* Input:
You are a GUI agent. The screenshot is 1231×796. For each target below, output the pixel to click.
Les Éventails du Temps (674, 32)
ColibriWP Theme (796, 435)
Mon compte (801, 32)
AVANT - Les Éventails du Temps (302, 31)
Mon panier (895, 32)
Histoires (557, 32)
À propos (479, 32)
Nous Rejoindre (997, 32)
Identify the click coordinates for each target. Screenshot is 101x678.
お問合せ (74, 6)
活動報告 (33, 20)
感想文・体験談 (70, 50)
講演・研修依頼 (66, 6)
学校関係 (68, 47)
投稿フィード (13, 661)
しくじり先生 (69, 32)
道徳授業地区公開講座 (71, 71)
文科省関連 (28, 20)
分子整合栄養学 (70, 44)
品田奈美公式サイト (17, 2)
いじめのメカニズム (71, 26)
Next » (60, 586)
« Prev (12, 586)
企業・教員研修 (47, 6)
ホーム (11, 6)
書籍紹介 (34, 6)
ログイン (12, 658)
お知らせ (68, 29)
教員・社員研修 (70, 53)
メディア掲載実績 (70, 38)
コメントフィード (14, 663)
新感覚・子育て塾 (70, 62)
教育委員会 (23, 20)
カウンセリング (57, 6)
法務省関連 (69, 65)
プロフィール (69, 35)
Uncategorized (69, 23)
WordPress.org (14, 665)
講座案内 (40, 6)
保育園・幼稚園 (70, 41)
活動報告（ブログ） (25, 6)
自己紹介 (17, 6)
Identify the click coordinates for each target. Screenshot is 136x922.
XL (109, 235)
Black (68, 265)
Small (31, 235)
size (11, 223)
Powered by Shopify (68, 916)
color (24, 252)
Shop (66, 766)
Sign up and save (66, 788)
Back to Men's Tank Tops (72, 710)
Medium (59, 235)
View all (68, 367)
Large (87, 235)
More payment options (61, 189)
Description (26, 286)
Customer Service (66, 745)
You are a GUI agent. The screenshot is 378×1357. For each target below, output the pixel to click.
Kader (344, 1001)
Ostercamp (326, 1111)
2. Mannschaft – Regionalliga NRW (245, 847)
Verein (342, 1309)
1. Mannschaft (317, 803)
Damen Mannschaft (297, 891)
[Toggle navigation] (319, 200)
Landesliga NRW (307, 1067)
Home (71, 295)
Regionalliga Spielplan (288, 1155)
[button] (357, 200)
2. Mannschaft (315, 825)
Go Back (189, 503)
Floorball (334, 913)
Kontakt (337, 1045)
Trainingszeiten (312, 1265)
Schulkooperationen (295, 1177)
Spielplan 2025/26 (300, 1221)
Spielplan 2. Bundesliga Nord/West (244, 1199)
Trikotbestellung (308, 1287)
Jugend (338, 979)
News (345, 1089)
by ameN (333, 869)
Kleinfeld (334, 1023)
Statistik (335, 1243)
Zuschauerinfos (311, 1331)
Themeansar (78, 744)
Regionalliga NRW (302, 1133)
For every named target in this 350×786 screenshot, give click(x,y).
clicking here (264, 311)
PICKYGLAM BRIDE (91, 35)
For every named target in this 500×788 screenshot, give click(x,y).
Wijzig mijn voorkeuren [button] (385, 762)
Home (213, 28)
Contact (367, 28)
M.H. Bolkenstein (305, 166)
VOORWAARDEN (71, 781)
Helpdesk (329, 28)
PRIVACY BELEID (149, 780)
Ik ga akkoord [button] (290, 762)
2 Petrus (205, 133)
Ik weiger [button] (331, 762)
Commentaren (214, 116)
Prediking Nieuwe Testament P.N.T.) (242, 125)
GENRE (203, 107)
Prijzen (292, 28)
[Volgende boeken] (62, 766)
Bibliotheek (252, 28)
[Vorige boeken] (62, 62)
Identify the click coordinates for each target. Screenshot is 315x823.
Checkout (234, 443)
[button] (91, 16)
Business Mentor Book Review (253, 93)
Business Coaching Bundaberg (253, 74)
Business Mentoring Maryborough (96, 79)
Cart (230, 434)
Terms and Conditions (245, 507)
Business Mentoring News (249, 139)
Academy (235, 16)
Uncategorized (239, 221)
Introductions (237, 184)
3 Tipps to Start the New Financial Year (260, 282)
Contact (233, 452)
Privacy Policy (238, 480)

* Exercise: Reproduce every line of the items above without changing anything.

* Response to this exercise:
You are a GUI agent. The screenshot is 1231×796. For each target below, output the pixel to click.
Les Éventails du Temps (674, 32)
ColibriWP Theme (796, 435)
Mon compte (801, 32)
AVANT - Les Éventails du Temps (302, 31)
Mon panier (895, 32)
Histoires (557, 32)
À propos (479, 32)
Nous Rejoindre (997, 32)
Identify the click coordinates for each target. Screenshot is 101x678.
お問合せ (74, 6)
活動報告 (33, 20)
感想文・体験談 (70, 50)
講演・研修依頼 (66, 6)
学校関係 (68, 47)
投稿フィード (13, 661)
しくじり先生 (69, 32)
道徳授業地区公開講座 (71, 71)
文科省関連 (28, 20)
分子整合栄養学 (70, 44)
品田奈美公式サイト (17, 2)
いじめのメカニズム (71, 26)
Next » (60, 586)
« Prev (12, 586)
企業・教員研修 (47, 6)
ホーム (11, 6)
書籍紹介 (34, 6)
ログイン (12, 658)
お知らせ (68, 29)
教員・社員研修 (70, 53)
メディア掲載実績 (70, 38)
コメントフィード (14, 663)
新感覚・子育て塾 (70, 62)
教育委員会 (23, 20)
カウンセリング (57, 6)
法務省関連 (69, 65)
プロフィール (69, 35)
Uncategorized (69, 23)
WordPress.org (14, 665)
講座案内 (40, 6)
保育園・幼稚園 (70, 41)
活動報告（ブログ） (25, 6)
自己紹介 (17, 6)
Identify the click coordinates for each target. Screenshot is 136x922.
XL (109, 235)
Black (68, 265)
Small (31, 235)
size (11, 223)
Powered by Shopify (68, 916)
color (24, 252)
Shop (66, 766)
Sign up and save (66, 788)
Back to Men's Tank Tops (72, 710)
Medium (59, 235)
View all (68, 367)
Large (87, 235)
More payment options (61, 189)
Description (26, 286)
Customer Service (66, 745)
You are a GUI agent. The screenshot is 378×1357. For each target below, output the pixel to click.
Kader (344, 1001)
Ostercamp (326, 1111)
2. Mannschaft – Regionalliga NRW (245, 847)
Verein (342, 1309)
1. Mannschaft (317, 803)
Damen Mannschaft (297, 891)
[Toggle navigation] (319, 200)
Landesliga NRW (307, 1067)
Home (71, 295)
Regionalliga Spielplan (288, 1155)
[button] (357, 200)
2. Mannschaft (315, 825)
Go Back (189, 503)
Floorball (334, 913)
Kontakt (337, 1045)
Trainingszeiten (312, 1265)
Schulkooperationen (295, 1177)
Spielplan 2025/26 (300, 1221)
Spielplan 2. Bundesliga Nord/West (244, 1199)
Trikotbestellung (308, 1287)
Jugend (338, 979)
News (345, 1089)
by ameN (333, 869)
Kleinfeld (334, 1023)
Statistik (335, 1243)
Zuschauerinfos (311, 1331)
Themeansar (78, 744)
Regionalliga NRW (302, 1133)
For every named target in this 350×786 screenshot, give click(x,y).
clicking here (264, 311)
PICKYGLAM BRIDE (91, 35)
For every named target in this 500×788 screenshot, give click(x,y).
Wijzig mijn voorkeuren [button] (385, 762)
Home (213, 28)
Contact (367, 28)
M.H. Bolkenstein (305, 166)
VOORWAARDEN (71, 781)
Helpdesk (329, 28)
PRIVACY BELEID (149, 780)
Ik ga akkoord [button] (290, 762)
2 Petrus (205, 133)
Ik weiger [button] (331, 762)
Commentaren (214, 116)
Prediking Nieuwe Testament P.N.T.) (242, 125)
GENRE (203, 107)
Prijzen (292, 28)
[Volgende boeken] (62, 766)
Bibliotheek (252, 28)
[Vorige boeken] (62, 62)
Identify the click coordinates for each target. Screenshot is 315x823.
Checkout (234, 443)
[button] (91, 16)
Business Mentor Book Review (253, 93)
Business Coaching Bundaberg (253, 74)
Business Mentoring Maryborough (96, 79)
Cart (230, 434)
Terms and Conditions (245, 507)
Business Mentoring News (249, 139)
Academy (235, 16)
Uncategorized (239, 221)
Introductions (237, 184)
3 Tipps to Start the New Financial Year (260, 282)
Contact (233, 452)
Privacy Policy (238, 480)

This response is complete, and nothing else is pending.